- Born: 12 November 1898 Haining, Zhejiang, Qing Empire
- Died: 21 September 1990 (aged 91) Taipei, Taiwan
- Other names: Weitang (courtesy name)
- Occupations: educator, politician

= Chiang Fu-tsung =

Chinese educator and politician

Chiang Fu-tsung (蔣復璁; 12 November 1898 – 21 September 1990), courtesy name Weitang, was a Chinese educator and politician of the Republic of China.

==Life==
Chiang was born in a Catholic family in Haining, Zhejiang, China, towards the end of the Qing dynasty. He was a maternal cousin of the wuxia novelist Louis Cha. He graduated from Peking University in 1923 with a degree in philosophy, and obtained a government scholarship to study library science at Berlin University and graduated in 1930.

In 1933, Chiang started the National Central Library in Nanjing and oversaw its move to Chongqing during the Second Sino-Japanese War. On 1 August 1940, he was appointed as its first director. Between 1940 and 1941, he organised funding for the purchase of rare manuscripts and books collection preservation from collectors in Shanghai to protect them from looting by the Japanese during the war.
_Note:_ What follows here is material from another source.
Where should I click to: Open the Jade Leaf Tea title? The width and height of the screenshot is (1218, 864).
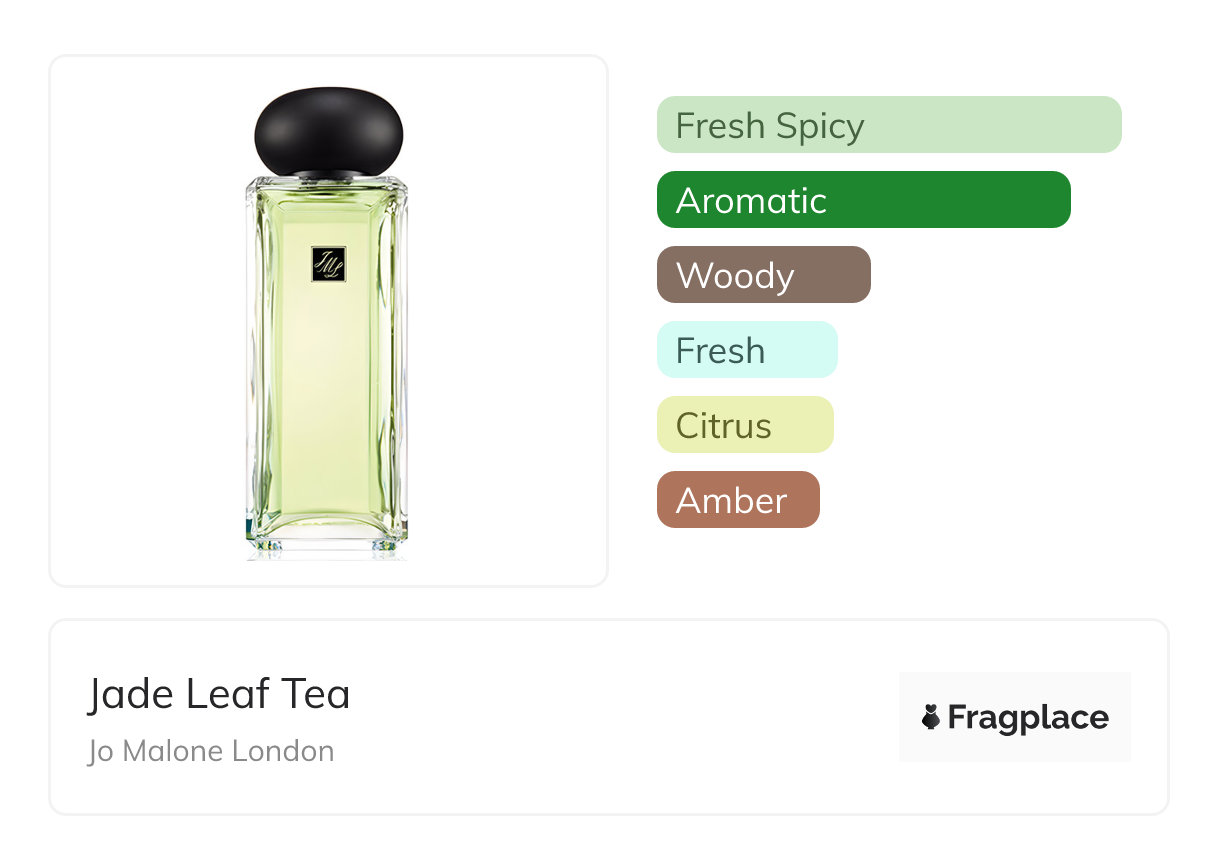[x=219, y=694]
The library was moved back to Nanjing between 1945 and 1946 after the end of the war. In 1948, the Nationalist government moved the library, along with its core collection of about 130,000 volumes of rare manuscript books, to Taiwan following its defeat by the Communists in the Chinese Civil War. On 23 April 1949, when Communist forces occupied Nanjing towards the end of the Chinese Civil War, Chiang left mainland China and went to Hong Kong before eventually settling down in Taipei, Taiwan.

In 1951, Chiang became a professor in the National Taiwan University. About three years later, he was appointed as the director of the National Central Library again after the library was rebuilt in Taipei. In September 1965, he became Director of National Palace Museum in Taipei. A year later, he was reassigned to be the director of the National Central Library. In 1974, he was elected to Academia Sinica, the national academy of Taiwan. In 1983, he resigned from the National Palace Museum and was appointed national policy adviser to President Chiang Ching-kuo.

Chiang died on 21 September 1990 in Taipei.